My gut says "statistical fluctuation".
Look at the maps in Figure 1. The largest cold spot happens to lie just to the right of center, and the largest hot spot happens to lie just to the right of that. The hot spot roughly lines up with one of the two hot spots in the quadrupole plot (Figure 14a) and the cold spot roughly lines up with one of the two cold spots in the quadrupole plot.
Furthermore, that hot spot and cold spot also roughly line up with hot and cold spots in the octopole plot. Since the alignment of the quadrupole and octopole moments is dominated by those two features in the CMB map, perhaps it's not surprising that they roughly line up.

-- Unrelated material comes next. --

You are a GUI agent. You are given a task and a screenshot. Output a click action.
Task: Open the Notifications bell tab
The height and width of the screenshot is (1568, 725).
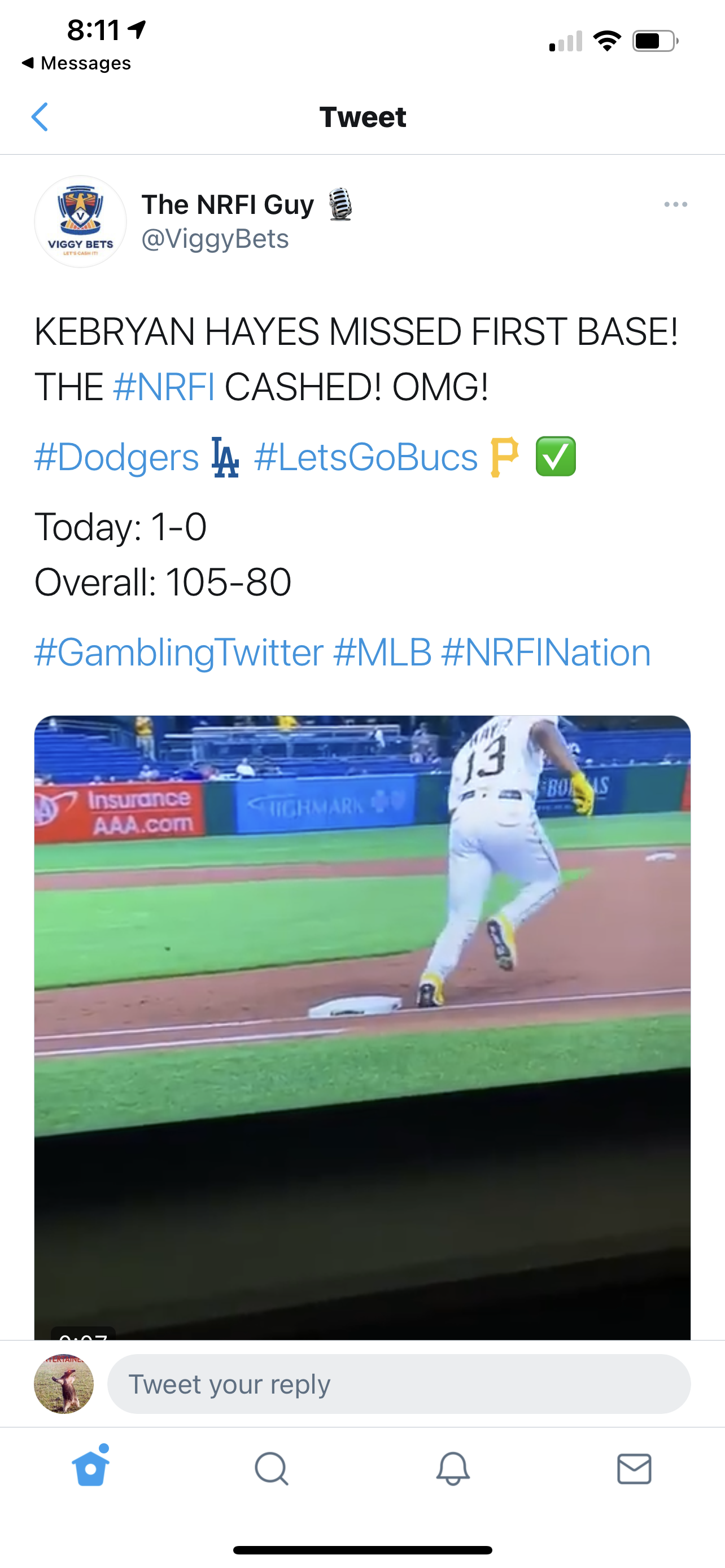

What are the odds of a random fluctuation of that size, in the absence of any preferred direction in space? I haven't the foggiest idea. I suspect it's not negligible, but I could be wrong.
I'll go ask Max.
He did say that the COBE collaboration calculated that there was a 1 in 1000 chance that the quadrupole amplitude would be as small as what is observed. Their new analysis gives a greater amplitude (chance about 1 in 20).
He also reminded me that the paper assumes Gaussian random distributions, and that if the distributions were non-Gaussian, it could significantly affect our expectations.
N.B.: Max just now updated the paper on his website to a new version. There are some new plots and new information. What I referred to before as Figure 14 is now Figure 15.